Прочитали грамоту Шереметева. В ней говорилось, что Выговский забыл страх Божий, отдает Малую Россию полякам, что поляки хотят малороссиян убивать, разорять, поработить в неволю, по-прежнему владеть Украиною, искоренить православную веру. Грамота оканчивалась словами: и вам бы, памятуя свои присяги, к полякам. не приставать и в черкасских городах жить им не давать и учинить вам над поляки тож, как и наперед сего вы полякам учинили, сослався с нами, а мы по вашей ссылке помогать вам и за вас стоять готовы.
Булгаков говорил на все это, что государь указал быть раде для усмирения междоусобий и кровопролития, а не для того, чтоб гетмана поймать; что Кравченка никто не думал расстрелять, и ему в Москве нет никакого оскорбления, что боярин Шереметев прибыл в Киев по царскому указу, по челобитью казацких посланцев, и если это им досадно, то они должны были просить государя сменить его, а не ходить на него войною, и что если Куракин прибыл под Лохвицу, то это потому, что черкасы в правде не устояли, а что будто своевольникам давались печатные и писанные грамоты завислыми печатьми, про то они не знают.
Но всякие речи и доводы были напрасны. Бывшая там старшина говорила в таком же духе, как гетман, и посланцы поняли, что от них, как они выражались, обращенья не будет.

* **Что сделать**:
**A)** Перепишите из отрывка без изменений фрагмент от слов «Булгаков говорил на» до слов «обращенья не будет.» включительно.
**B)** Согласно отрывку, для чего, по словам Булгакова, государь указал быть раде?

* **Исходный материал**:
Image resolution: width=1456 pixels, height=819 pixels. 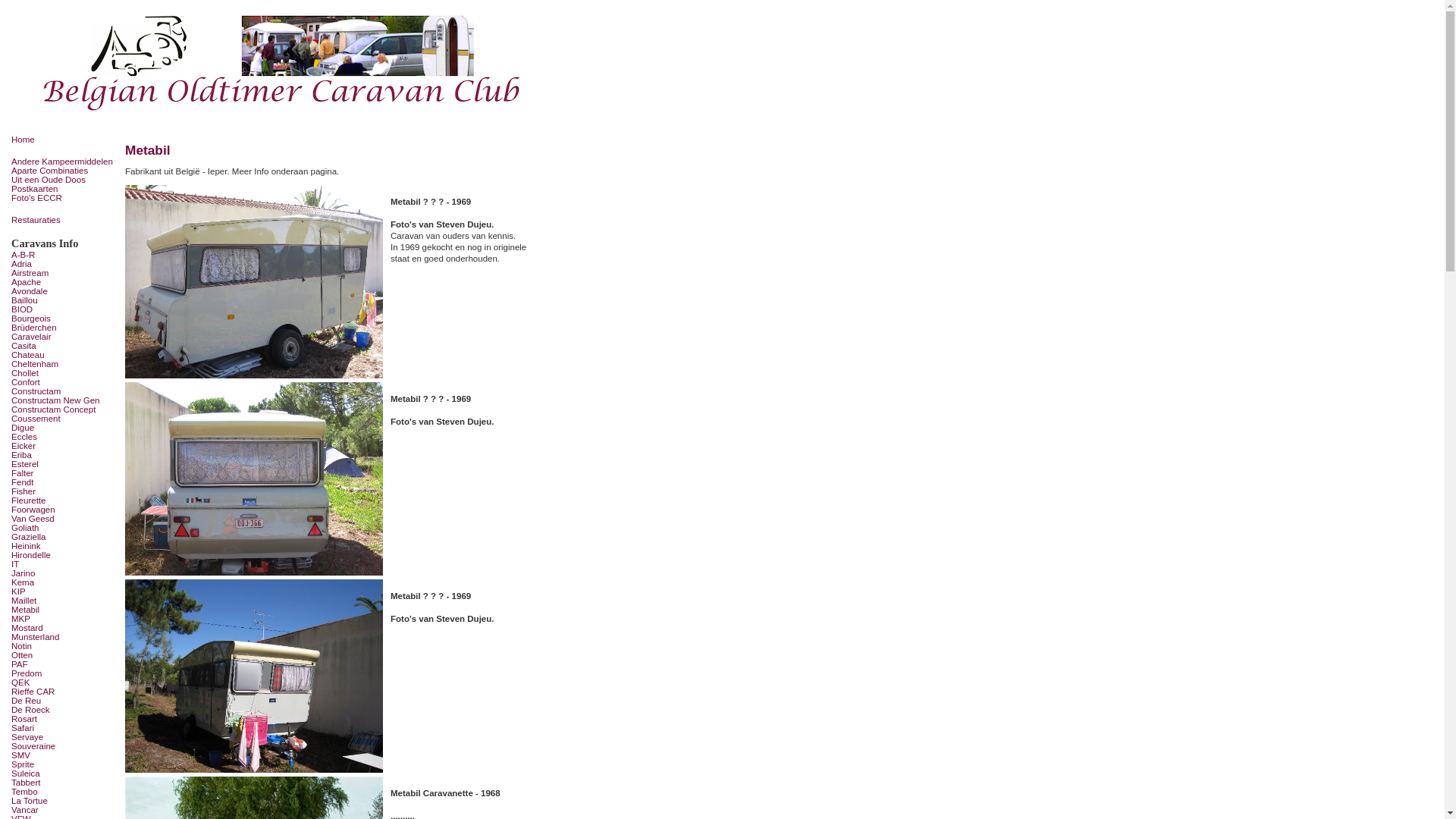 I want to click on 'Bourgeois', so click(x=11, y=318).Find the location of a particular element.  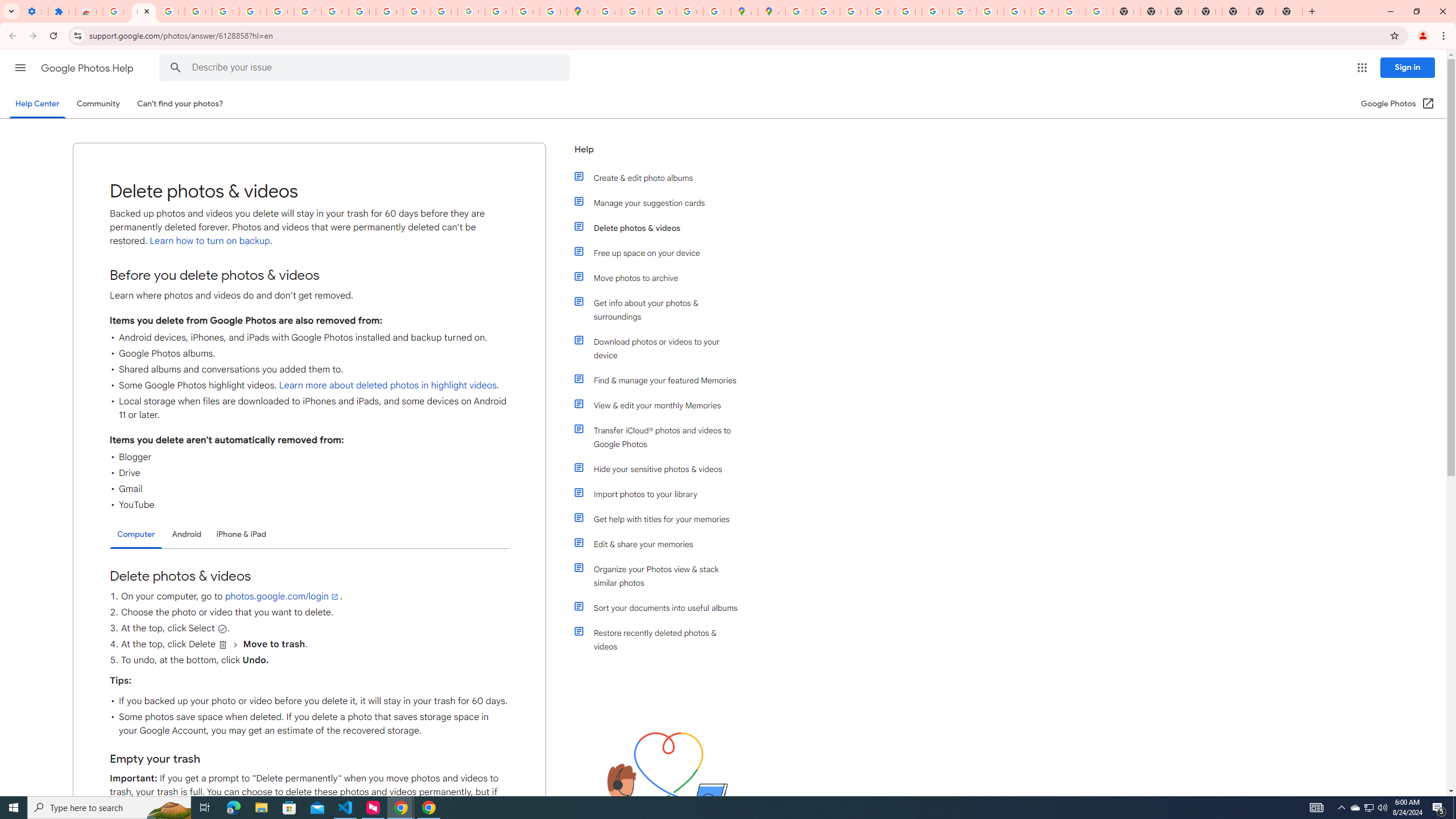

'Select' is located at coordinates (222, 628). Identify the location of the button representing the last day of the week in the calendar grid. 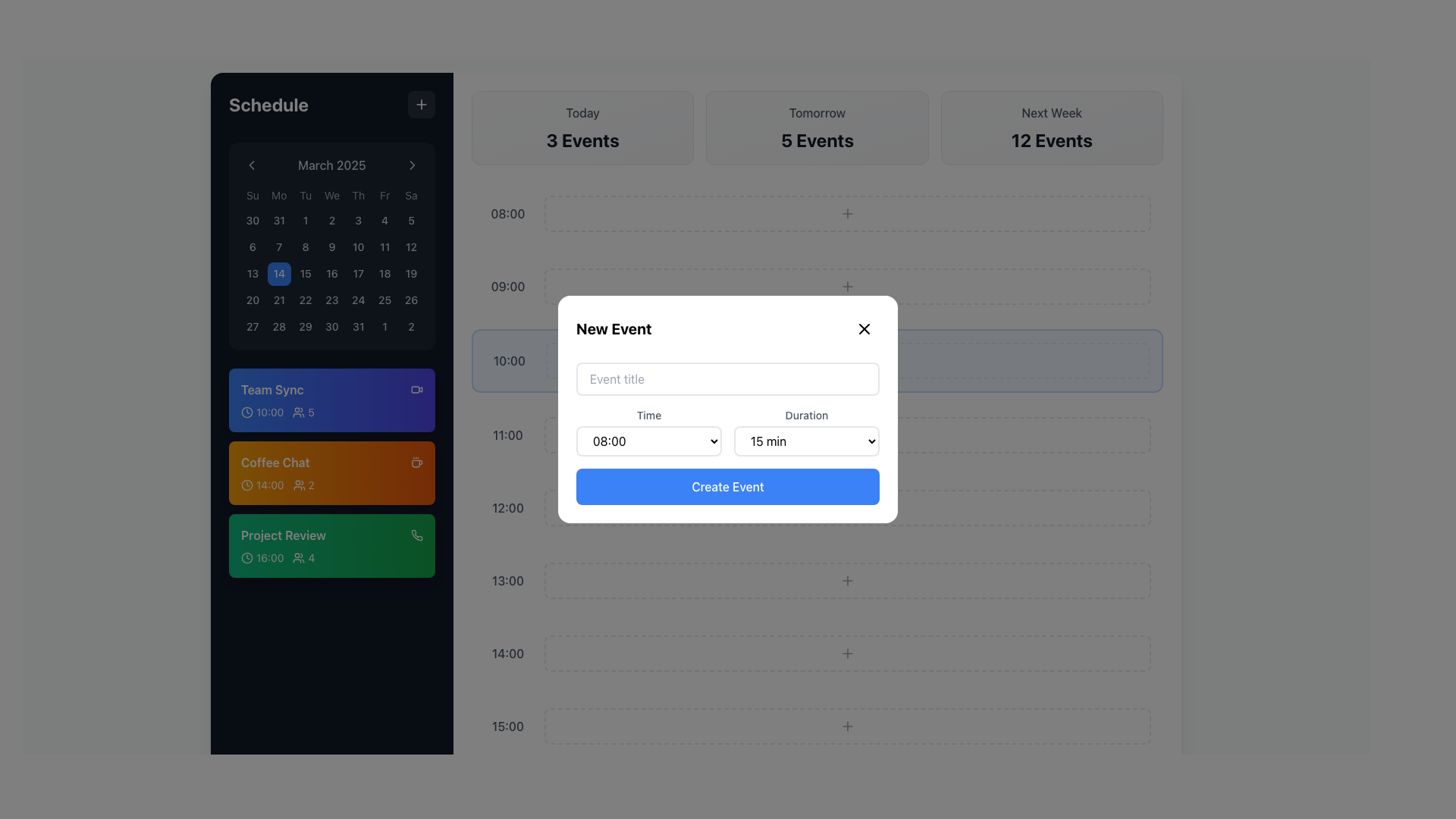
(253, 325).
--
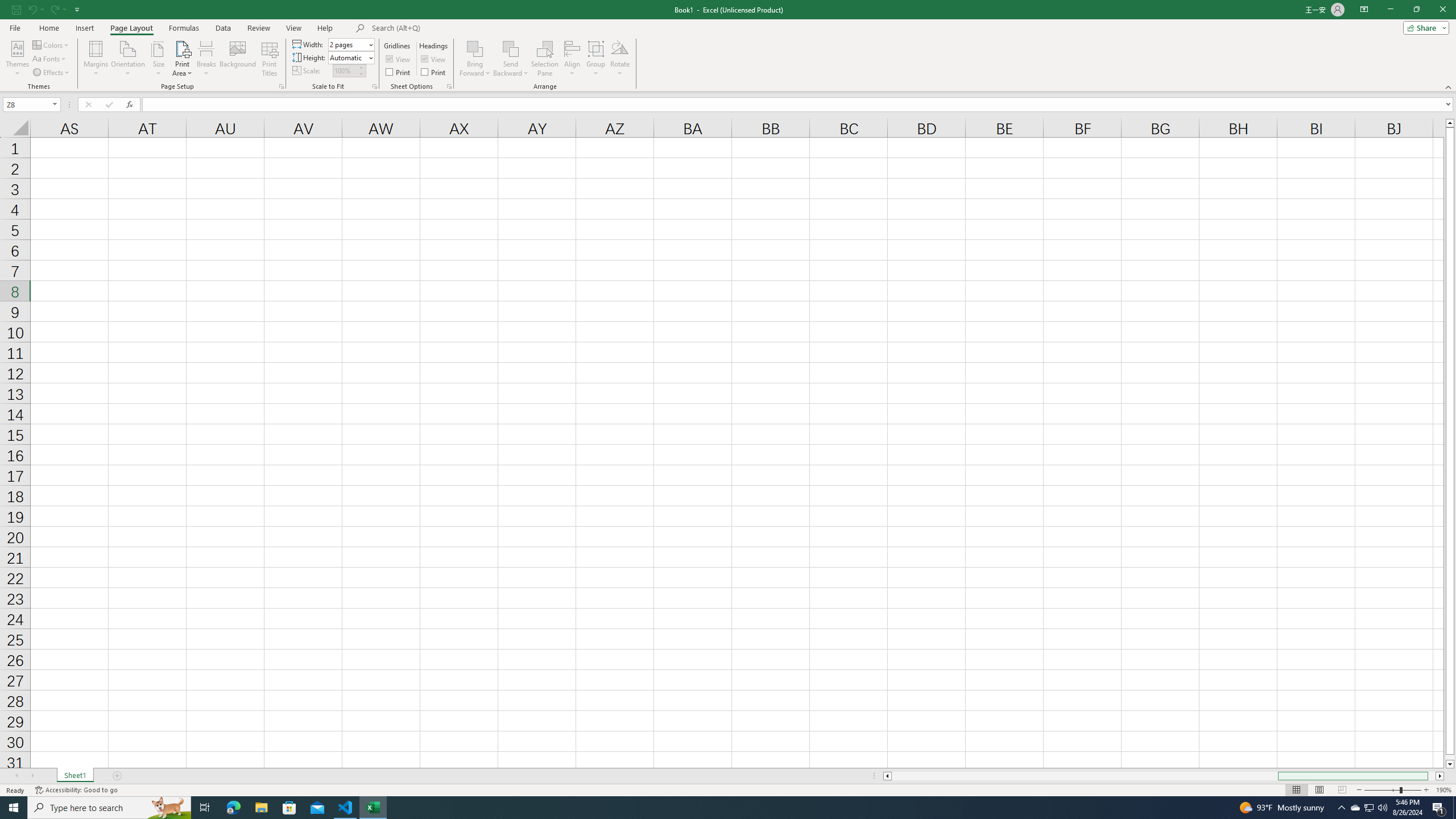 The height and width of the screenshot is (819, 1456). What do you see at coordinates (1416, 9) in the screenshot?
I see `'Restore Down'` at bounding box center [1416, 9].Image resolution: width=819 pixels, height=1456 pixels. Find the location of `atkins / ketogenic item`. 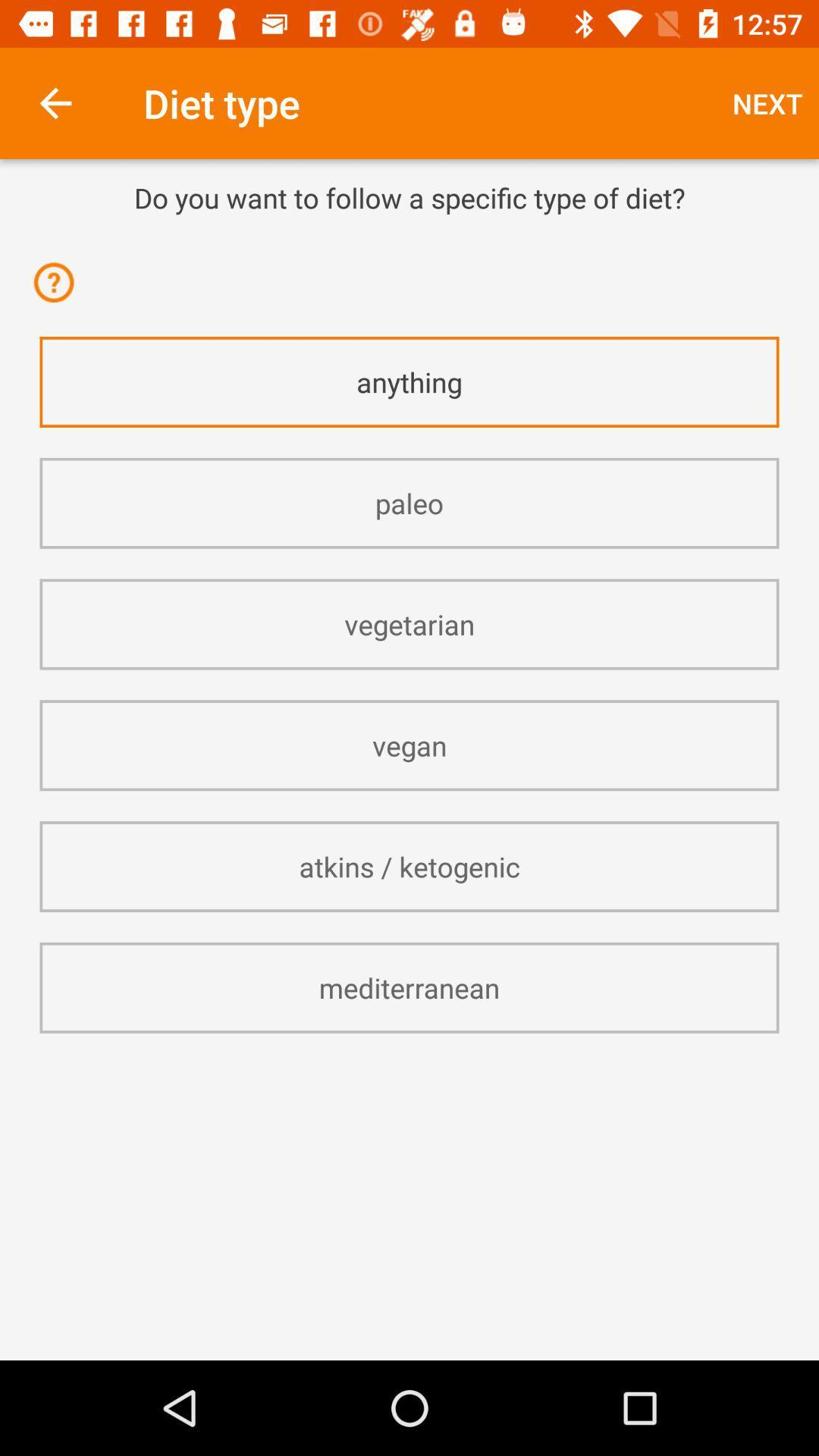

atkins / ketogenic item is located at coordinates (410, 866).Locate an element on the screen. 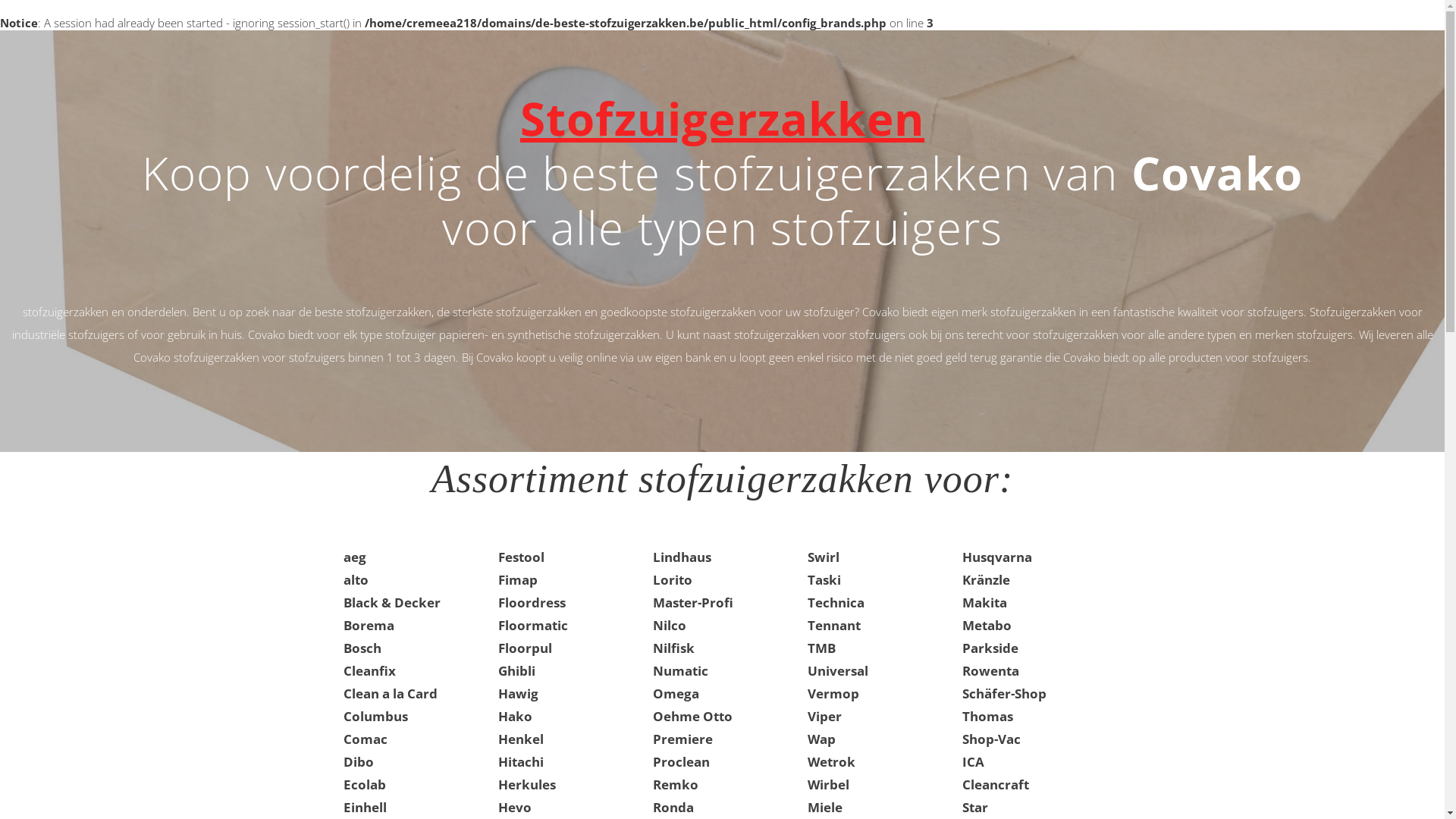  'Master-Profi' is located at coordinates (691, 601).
...
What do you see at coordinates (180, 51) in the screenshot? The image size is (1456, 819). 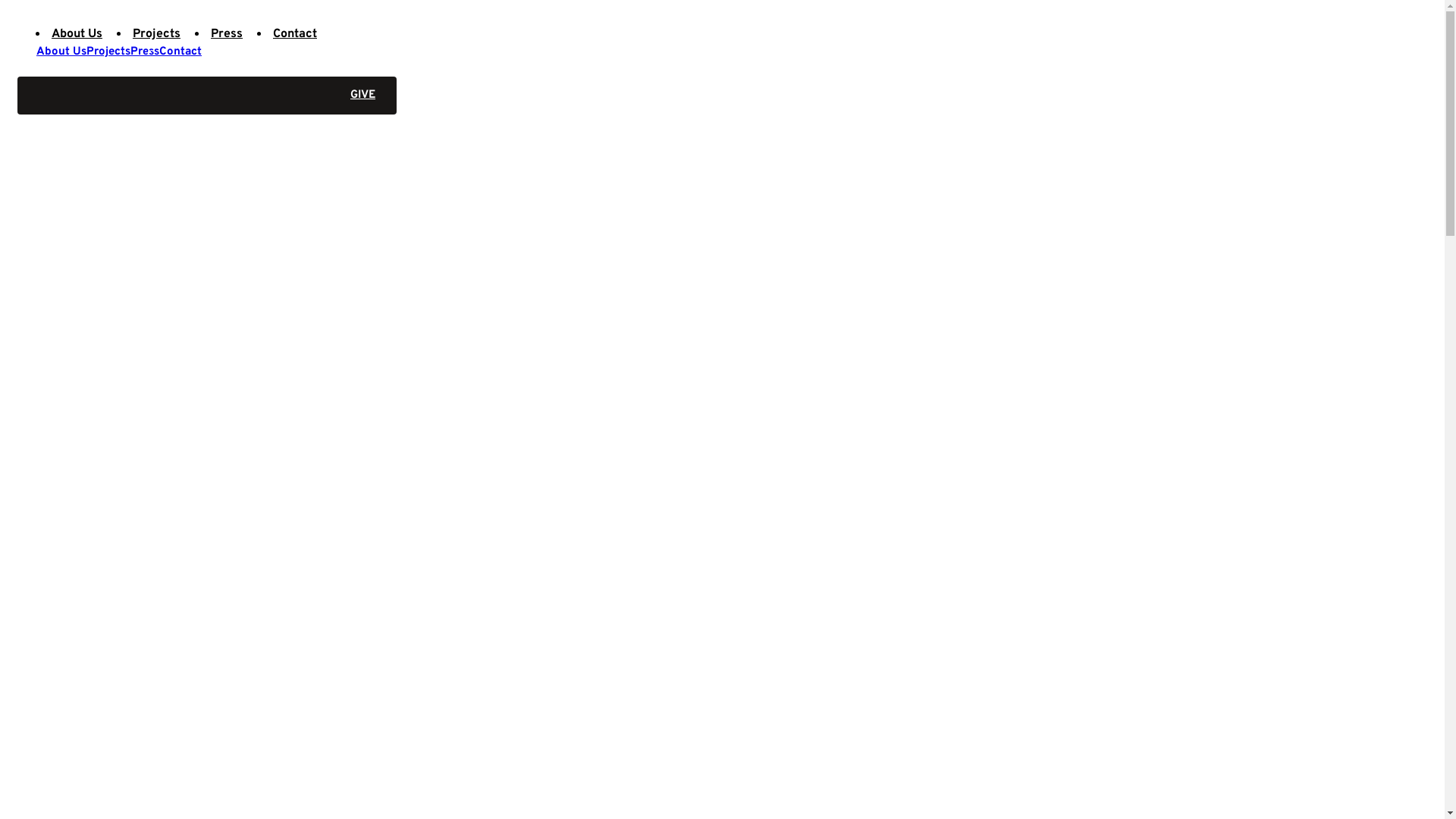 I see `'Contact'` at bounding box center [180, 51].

* **Ответы к упражнению**:
**A)**
Булгаков говорил на все это, что государь указал быть раде для усмирения междоусобий и кровопролития, а не для того, чтоб гетмана поймать; что Кравченка никто не думал расстрелять, и ему в Москве нет никакого оскорбления, что боярин Шереметев прибыл в Киев по царскому указу, по челобитью казацких посланцев, и если это им досадно, то они должны были просить государя сменить его, а не ходить на него войною, и что если Куракин прибыл под Лохвицу, то это потому, что черкасы в правде не устояли, а что будто своевольникам давались печатные и писанные грамоты завислыми печатьми, про то они не знают.
Но всякие речи и доводы были напрасны. Бывшая там старшина говорила в таком же духе, как гетман, и посланцы поняли, что от них, как они выражались, обращенья не будет.

**B)** Для усмирения междоусобий и кровопролития, а не для того, чтоб гетмана поймать.